The CoE attributed the poor results to degrading quality of education imparted to the students in the colleges nowadays. "The trend has been going on for many years," he said while denying that introduction of semester pattern in first year from this academic session would further reduce the success rate.

 

Engineering dean Ravindra Kshirsagar, however, blamed low eligibility criteria for the dismal performance. "Though there is slight increase in this year's results, those are still labelled as poor. If students getting 45% are getting admission to engineering courses, such results are no surprise," he said.

 

He added that though number of seats was on the rise, quality has been the biggest casualty. "Severe shortage of good lecturers and principals is adding to the woes of the students," he said.

 

Endorsing him, Nuva College vice principal BS Bhowmick said they paid personal attention to individual students and had targeted for 100% results. "Every lecturer has been given charge of 15 students to groom them personally and academically.
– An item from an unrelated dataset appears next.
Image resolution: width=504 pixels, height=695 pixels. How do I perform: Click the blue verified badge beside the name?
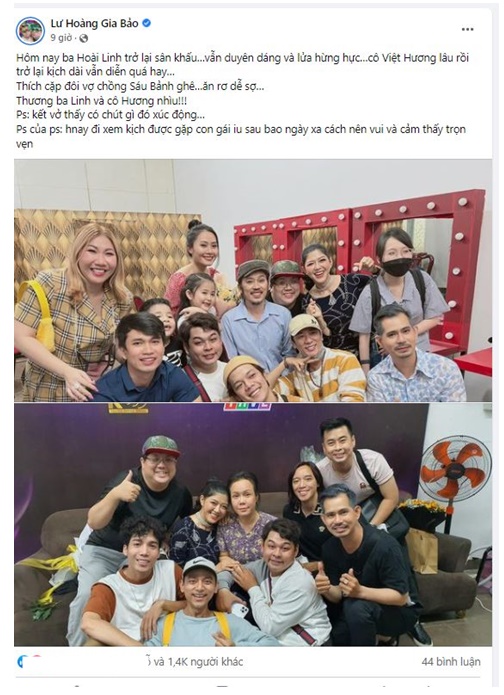pyautogui.click(x=146, y=23)
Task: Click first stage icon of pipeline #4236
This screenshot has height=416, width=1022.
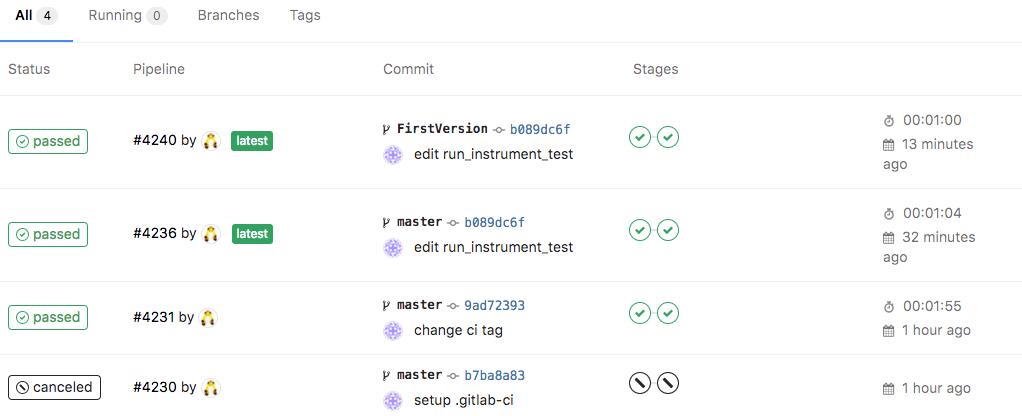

We've a year-long planning and students mentoring programmes throughout the year that helps in getting good results," he said.

 

Tulsiramji Gaikwad-Patil College director Mohan Gaikwad said that low eligibility criteria was of course one of the factors, but certainly not an excuse. "We worked hard on every student just like nursery teachers do it on kids. We introduced innovative teaching methods and also emphasized on revision to get these results," he said.